Ato's Taiwan Stingray Breeding Facility. Facility #1, leopoldi rays. He has been breeding stingrays for many many years. Probably one of the first to breed black diamonds. Ato is pretty much the grand master of rays lol. He is also breeding zebra plecos and the very first to produce captive bred kelberi pbass. Most of his rays are exported to Japan and China. A lot of his kelberis made their way to North America. The adults in the video (2 breeding pairs) are the parents of my current kelberi pbass pair i have at home! I didn't have time to visit his second facility for his P14s but im glad i was able to meet him. Here is a video to start. Pictures are still being uploaded. Enjoy!!!
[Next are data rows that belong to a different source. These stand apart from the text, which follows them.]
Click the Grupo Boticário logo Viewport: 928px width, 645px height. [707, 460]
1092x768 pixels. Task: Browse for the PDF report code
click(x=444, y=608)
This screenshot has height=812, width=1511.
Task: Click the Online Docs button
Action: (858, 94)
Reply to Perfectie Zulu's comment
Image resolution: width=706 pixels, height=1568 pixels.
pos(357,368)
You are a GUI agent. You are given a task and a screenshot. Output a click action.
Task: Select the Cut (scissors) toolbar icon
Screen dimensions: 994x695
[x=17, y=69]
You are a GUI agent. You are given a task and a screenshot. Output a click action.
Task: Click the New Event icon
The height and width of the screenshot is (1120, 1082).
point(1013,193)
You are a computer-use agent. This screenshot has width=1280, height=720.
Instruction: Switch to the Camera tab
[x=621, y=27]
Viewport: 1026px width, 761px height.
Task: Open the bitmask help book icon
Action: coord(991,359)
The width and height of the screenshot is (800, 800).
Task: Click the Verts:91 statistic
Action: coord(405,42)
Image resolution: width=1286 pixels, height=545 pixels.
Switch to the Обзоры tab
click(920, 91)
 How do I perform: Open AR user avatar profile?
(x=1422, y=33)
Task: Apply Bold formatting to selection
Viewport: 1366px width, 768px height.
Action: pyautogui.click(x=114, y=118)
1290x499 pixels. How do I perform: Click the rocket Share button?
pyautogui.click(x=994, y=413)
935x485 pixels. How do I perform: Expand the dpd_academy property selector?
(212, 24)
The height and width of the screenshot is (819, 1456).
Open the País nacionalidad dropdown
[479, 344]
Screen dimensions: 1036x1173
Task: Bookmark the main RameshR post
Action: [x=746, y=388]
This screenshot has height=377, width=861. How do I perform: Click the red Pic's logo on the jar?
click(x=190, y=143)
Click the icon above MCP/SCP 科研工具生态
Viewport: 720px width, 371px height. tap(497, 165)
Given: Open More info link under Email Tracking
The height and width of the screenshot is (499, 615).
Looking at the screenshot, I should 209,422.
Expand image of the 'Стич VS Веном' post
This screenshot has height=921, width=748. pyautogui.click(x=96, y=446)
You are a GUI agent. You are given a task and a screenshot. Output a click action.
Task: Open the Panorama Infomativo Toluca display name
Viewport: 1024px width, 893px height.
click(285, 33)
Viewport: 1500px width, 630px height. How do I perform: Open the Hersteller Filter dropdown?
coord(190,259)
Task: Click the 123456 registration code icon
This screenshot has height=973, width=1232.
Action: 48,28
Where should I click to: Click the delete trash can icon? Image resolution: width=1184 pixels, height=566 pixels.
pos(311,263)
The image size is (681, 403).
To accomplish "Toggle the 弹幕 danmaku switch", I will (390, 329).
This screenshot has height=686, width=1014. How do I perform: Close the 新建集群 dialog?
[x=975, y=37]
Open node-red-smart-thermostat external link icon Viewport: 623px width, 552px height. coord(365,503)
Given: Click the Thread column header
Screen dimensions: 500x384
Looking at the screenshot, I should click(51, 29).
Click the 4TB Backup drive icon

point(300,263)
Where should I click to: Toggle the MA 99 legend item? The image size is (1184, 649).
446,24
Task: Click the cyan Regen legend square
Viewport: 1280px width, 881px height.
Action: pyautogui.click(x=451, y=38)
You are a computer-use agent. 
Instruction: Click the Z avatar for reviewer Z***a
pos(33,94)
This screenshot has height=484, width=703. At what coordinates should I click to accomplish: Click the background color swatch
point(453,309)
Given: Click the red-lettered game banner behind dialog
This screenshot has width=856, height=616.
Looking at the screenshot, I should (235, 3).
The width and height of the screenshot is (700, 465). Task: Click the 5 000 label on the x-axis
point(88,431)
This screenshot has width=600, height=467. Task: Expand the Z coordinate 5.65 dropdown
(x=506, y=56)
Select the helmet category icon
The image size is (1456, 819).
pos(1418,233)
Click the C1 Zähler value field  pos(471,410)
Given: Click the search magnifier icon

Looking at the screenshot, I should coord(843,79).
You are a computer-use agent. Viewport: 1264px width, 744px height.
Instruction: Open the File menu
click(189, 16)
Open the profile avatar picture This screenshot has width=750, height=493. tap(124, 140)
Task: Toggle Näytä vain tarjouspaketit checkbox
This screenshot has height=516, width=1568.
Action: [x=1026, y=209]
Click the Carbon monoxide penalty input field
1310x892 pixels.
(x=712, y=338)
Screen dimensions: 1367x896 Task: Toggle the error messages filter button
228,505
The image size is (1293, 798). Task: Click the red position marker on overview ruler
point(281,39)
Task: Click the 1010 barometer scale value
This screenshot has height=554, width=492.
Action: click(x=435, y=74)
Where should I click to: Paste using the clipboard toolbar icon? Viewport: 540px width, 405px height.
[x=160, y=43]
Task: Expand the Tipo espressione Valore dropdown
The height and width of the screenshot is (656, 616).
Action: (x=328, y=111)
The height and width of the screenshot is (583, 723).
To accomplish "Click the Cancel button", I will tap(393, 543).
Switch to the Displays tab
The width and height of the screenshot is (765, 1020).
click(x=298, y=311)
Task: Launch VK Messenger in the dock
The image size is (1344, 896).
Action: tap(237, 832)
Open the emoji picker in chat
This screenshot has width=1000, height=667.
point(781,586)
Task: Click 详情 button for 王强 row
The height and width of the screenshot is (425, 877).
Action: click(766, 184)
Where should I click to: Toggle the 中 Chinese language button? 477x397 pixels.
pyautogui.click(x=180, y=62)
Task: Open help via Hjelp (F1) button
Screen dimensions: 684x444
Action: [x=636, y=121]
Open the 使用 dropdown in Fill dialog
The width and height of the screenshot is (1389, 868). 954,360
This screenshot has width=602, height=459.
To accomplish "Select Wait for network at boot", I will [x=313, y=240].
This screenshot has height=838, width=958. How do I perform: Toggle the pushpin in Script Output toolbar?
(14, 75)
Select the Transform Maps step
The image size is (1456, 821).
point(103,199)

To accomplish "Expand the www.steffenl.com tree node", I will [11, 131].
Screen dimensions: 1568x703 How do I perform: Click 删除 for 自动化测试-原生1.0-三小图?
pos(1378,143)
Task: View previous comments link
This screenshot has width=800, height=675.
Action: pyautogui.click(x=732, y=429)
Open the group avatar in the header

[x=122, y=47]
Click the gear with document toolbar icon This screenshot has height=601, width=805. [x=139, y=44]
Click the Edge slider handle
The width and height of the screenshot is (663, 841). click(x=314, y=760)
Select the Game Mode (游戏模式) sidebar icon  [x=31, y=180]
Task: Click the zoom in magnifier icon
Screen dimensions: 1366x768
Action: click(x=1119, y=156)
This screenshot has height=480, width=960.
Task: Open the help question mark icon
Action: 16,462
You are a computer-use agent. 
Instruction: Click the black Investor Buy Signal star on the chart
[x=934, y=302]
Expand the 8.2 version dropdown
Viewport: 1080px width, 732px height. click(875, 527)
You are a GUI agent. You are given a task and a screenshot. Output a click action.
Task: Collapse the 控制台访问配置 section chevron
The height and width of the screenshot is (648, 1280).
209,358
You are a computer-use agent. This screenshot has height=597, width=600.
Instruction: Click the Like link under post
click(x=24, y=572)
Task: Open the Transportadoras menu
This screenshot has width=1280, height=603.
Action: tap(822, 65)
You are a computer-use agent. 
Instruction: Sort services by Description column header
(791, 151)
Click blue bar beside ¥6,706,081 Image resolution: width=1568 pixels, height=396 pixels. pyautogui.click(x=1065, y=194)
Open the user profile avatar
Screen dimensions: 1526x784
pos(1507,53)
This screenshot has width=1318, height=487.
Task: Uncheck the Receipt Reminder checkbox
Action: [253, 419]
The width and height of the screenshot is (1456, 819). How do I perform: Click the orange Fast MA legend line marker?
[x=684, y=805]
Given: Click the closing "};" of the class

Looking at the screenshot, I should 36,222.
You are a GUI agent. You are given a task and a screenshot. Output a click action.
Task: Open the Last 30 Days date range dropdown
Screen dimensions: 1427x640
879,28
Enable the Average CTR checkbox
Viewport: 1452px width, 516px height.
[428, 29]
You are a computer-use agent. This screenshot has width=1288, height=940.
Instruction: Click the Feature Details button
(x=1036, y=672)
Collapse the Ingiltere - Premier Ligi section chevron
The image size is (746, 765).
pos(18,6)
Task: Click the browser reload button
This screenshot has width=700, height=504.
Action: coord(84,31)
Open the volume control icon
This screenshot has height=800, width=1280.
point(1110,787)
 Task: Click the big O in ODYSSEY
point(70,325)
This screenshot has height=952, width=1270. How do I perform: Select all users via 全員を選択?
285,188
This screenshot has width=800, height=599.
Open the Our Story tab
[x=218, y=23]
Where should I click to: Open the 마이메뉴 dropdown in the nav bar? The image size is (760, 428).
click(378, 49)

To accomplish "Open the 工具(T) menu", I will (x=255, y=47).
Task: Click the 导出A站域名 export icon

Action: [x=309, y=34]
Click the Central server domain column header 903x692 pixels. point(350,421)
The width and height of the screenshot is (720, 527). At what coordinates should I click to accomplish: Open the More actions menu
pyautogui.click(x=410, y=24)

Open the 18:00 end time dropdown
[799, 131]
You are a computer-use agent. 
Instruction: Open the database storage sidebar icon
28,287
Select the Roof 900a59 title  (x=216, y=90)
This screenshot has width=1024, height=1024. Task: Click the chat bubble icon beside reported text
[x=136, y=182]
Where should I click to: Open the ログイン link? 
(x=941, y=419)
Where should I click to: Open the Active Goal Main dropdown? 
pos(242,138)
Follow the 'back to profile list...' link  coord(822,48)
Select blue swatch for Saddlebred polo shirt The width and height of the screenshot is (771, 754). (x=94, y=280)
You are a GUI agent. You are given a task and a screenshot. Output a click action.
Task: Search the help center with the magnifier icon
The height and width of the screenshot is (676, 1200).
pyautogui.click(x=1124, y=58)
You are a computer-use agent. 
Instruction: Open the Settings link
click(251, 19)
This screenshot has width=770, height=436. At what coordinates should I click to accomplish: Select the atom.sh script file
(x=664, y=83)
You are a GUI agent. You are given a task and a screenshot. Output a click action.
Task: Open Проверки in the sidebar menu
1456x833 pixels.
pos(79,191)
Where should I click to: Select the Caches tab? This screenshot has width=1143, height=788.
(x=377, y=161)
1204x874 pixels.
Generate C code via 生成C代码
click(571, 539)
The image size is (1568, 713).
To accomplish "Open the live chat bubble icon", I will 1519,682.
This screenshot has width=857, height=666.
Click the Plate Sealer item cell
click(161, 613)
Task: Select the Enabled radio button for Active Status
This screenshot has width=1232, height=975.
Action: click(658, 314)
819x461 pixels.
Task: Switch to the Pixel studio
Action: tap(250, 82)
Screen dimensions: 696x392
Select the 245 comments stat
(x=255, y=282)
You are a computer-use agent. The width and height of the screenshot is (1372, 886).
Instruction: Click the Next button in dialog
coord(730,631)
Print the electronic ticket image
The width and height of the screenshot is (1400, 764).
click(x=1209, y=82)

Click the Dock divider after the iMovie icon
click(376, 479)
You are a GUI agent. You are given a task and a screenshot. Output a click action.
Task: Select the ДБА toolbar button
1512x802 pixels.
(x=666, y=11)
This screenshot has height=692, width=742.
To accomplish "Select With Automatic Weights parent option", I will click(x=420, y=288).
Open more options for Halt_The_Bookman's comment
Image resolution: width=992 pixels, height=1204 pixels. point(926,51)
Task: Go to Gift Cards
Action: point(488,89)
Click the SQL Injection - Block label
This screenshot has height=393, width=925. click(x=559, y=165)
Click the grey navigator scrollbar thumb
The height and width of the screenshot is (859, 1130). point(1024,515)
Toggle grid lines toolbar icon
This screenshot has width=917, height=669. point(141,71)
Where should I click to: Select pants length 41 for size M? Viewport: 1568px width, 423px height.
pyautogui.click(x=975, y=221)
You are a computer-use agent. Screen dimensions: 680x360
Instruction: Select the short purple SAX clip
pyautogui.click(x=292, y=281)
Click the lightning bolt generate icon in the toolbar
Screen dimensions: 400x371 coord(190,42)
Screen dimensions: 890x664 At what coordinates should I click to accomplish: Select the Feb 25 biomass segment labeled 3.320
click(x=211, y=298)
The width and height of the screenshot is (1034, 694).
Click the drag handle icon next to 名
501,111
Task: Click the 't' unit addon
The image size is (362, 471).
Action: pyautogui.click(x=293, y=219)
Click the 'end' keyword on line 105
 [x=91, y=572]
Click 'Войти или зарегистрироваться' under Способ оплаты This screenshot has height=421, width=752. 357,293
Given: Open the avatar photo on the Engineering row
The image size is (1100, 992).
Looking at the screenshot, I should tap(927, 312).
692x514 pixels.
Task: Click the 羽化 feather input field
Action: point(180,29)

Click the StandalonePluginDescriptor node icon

Stars Of The Amazon Visit - 01282012 - YouTube


----------



## Johnnyfishtanks

above those L14 pic what are those sardine looking fish


----------



## m_class2g

tarpons.

here are some more pics of ato's stingray facility. the farm is located in new taipei. about an hour and a bit drive from downtown taipei. the farm is fed by mountain water so it is extremely clean. it is filtered first and stored in the big metal water tanks. everything runs on a system. even doing water changes is done by a simple push of a button or can be preset to automatic. each level pup tank is from a single female!!! try to count how many level of pup tanks he has! the average amount of pups in each tank are 7-8 pieces! some smaller litters at 3-4 pups. you can only imagine how big his breeders are to produce this amount of pups! 62 BD pups were born within the last 3 months. XXX$$$!!!????


----------



## m_class2g

taiwan stingray breeding club facility cont.


----------



## m_class2g

last pics from ato's stingray farm.


----------



## jay_leask

were some of those front window tanks? all of that would be so amazing to see, thanks for sharing.


----------



## m_class2g

yup front window tank! impressive ray farm build. even more amazing to meet the owner of taiwan stingray breeding club. learned a lot more about rays!


----------